Il 13 ottobre 1984 fallì un primo tentativo di colpire il Servo di Dio, ma il 19 seguente fu rapito da tre funzionari del Ministero degli Interni e venne picchiato selvaggiamente, sino a subire la morte quello stesso giorno. Il suo corpo, appesantito da una zavorra di sassi, fu gettato nel fiume Vistola. Il timore di una rivolta popolare, tuttavia, spinse le Autorità a dar inizio alle indagini e, dopo l’arresto degli assassini, il 30 ottobre il cadavere fu ritrovato. Al funerale del Servo di Dio parteciparono migliaia di fedeli e nacque spontaneamente un’indiscutibile fama martyrii che è andata progressivamente consolidandosi e diffondendosi. 

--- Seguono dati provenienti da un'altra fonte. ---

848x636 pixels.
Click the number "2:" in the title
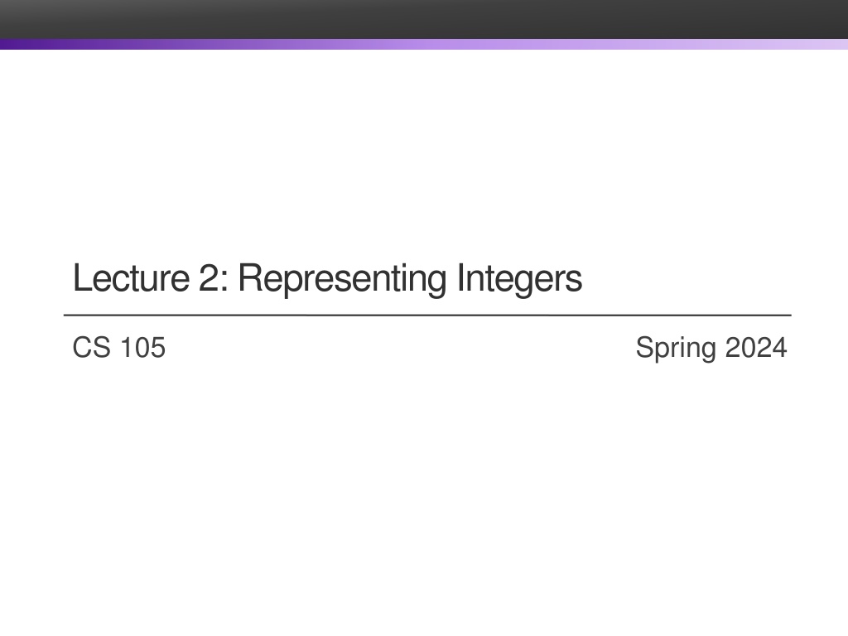tap(214, 279)
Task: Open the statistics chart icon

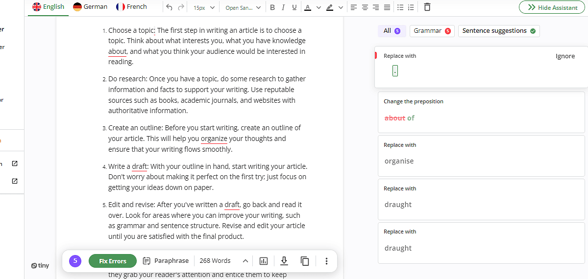Action: (264, 261)
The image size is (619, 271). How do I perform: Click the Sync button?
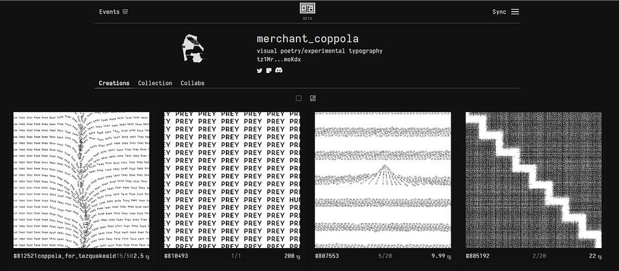click(x=499, y=12)
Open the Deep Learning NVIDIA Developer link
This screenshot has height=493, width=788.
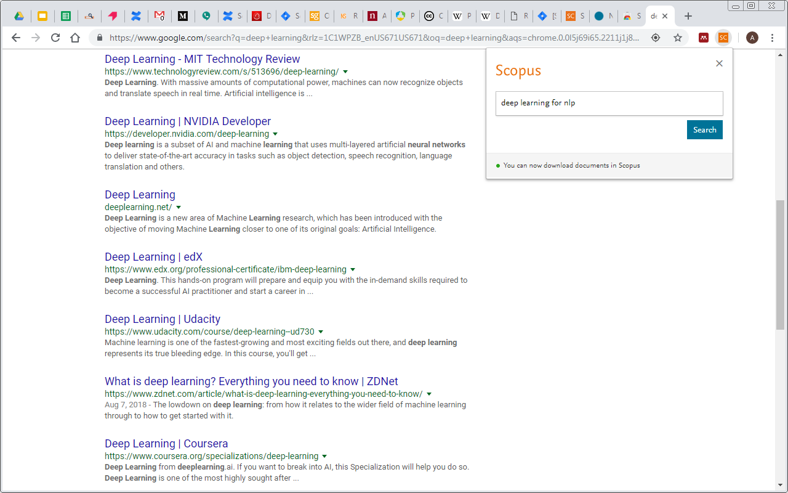point(187,121)
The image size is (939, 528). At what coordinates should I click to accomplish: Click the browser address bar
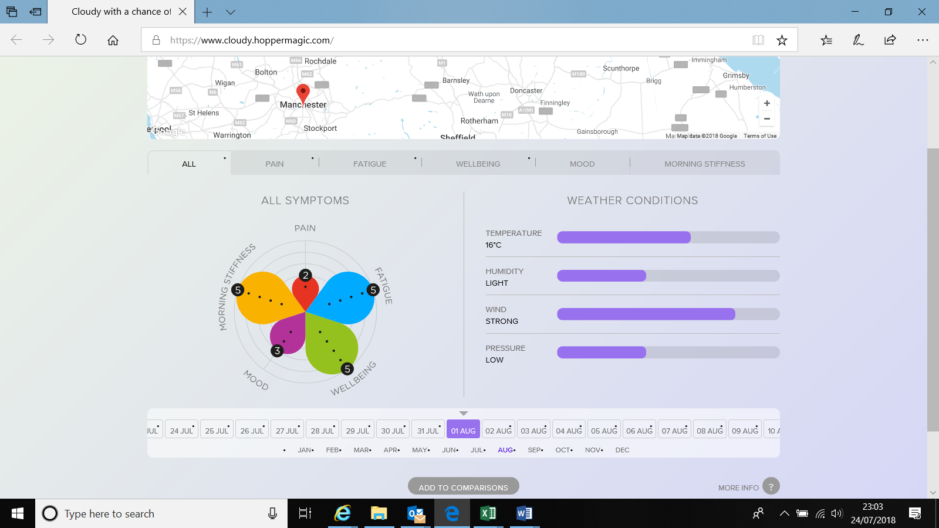pyautogui.click(x=446, y=40)
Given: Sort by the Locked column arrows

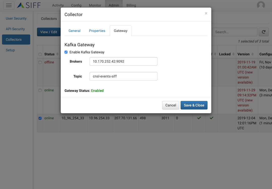Looking at the screenshot, I should (233, 54).
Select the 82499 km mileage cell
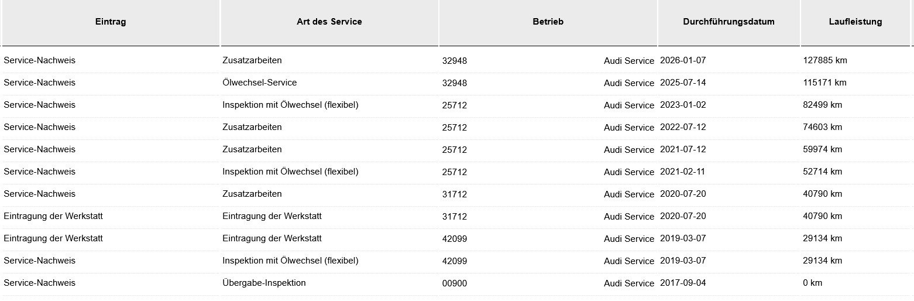914x301 pixels. click(x=822, y=105)
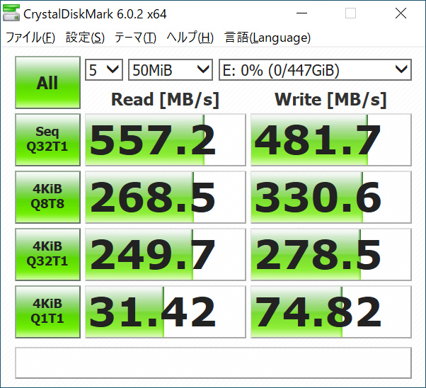Expand the 50MiB test size dropdown
The height and width of the screenshot is (388, 426).
point(171,70)
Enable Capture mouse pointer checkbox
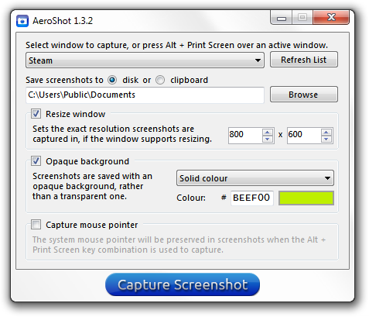The width and height of the screenshot is (369, 317). tap(36, 225)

In forza di questa fama fu istruita presso la Curia Arcivescovile di Varsavia dall’8 febbraio 1997 all’8 febbraio 2001 l’Inchiesta Diocesana, la cui validità giuridica è stata riconosciuta da questa Congregazione delle Cause dei Santi con il Decreto del 14 dicembre 2001. Il 20 gennaio 2009 si è svolto il Congresso Peculiare dei Consultori Teologi, che ha riconosciuto la consistenza degli elementi materiale e formale del martirio. Questo esito positivo è stato confermato dagli Eminentissimi ed Eccellentissimi Cardinali e Vescovi riuniti in Sessione Ordinaria il 1° dicembre 2009, essendo Ponente della Causa l’Em. mo Card. Stanislaw Ryłko, Presidente del Pontificio Consiglio per i Laici.

De hisce omnibus rebus, referente subscripto Archiepiscopo Praefecto, certior factus, Summus Pontifex Benedictus XVI, vota Congregationis de Causis Sanctorum excipiens rataque habens, hodierno die declaravit Constare de martyrio eiusque causa Servi Dei Georgii Popiełuszko, Sacerdotis dioecesani, in casu et ad effectum de quo agitur.

Hoc autem decretum publici iuris fieri et in acta Congregationis de Causis Sanctorum Summus Pontifex referri mandavit.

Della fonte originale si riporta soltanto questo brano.